*Problems and tasks*:
1) Rewrite part of the article on proprietary colleges, beginning at the words "Proprietary colleges are" and stopping after "organization, or government.", with "investors" changed to "shareholders".
2) Answer these questions from the article on proprietary colleges:
(a) What is the number of the pending legislation from LaValle and Glick?
(b) Who operates proprietary colleges?
(c) Which bureau of the State Education Department does Senator LaValle say needs flexibility?

*Article*:

>>

Chair of the New York State Senate’s Higher Education Committee, New York State Senator Kenneth P. LaValle and Assemblymember Deborah J. Glick, Chair of the State Assembly’s Higher Education Committee said today that the oversight and enforcement of regulations on proprietary colleges operating in New York State will be a priority for the coming legislative session. LaValle and Glick have pending legislation -- S4268A -- to amend the education law in relation to private proprietary schools.
Proprietary colleges are for-profit colleges and universities. They are operated by their owners or investors, rather than a not-for-profit institution, religious organization, or government.
The for-profit sector of higher education has generated some disturbing headlines recently, including charges of predatory recruiting practices and tuition rip-offs that have prompted new regulations and provided fuel for critics.
“The law,” Senator LaValle said, “needs to be updated to conform to the current needs of this area of higher education and of this vital business industry, and to provide the Bureau of Proprietary School Supervision of the State Education Department the flexibility it needs to adequately continue to supervise proprietary schools, protect students and taxpayers, and preserve and strengthen this important educational and economic industry.”

<<

*Records supplied*:
>>

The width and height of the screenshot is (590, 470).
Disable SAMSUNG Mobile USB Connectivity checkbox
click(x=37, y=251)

<<
>>

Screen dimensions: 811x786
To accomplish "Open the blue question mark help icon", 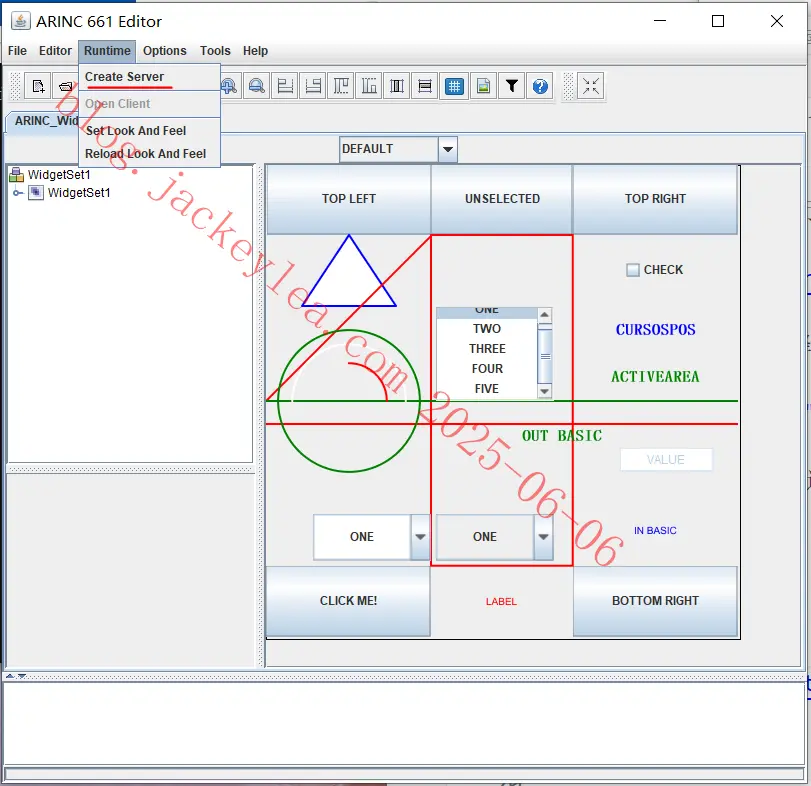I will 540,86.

<<
>>

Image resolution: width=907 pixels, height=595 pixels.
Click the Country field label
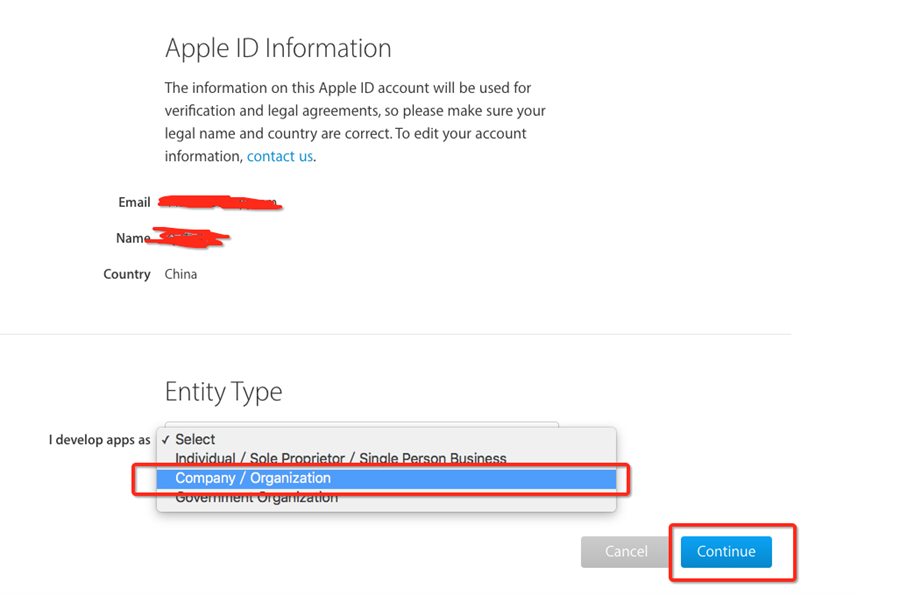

<<

*Answers per task*:
1)
Proprietary colleges are for-profit colleges and universities. They are operated by their owners or shareholders, rather than a not-for-profit institution, religious organization, or government.

2)
(a) S4268A
(b) Their owners or investors
(c) The Bureau of Proprietary School Supervision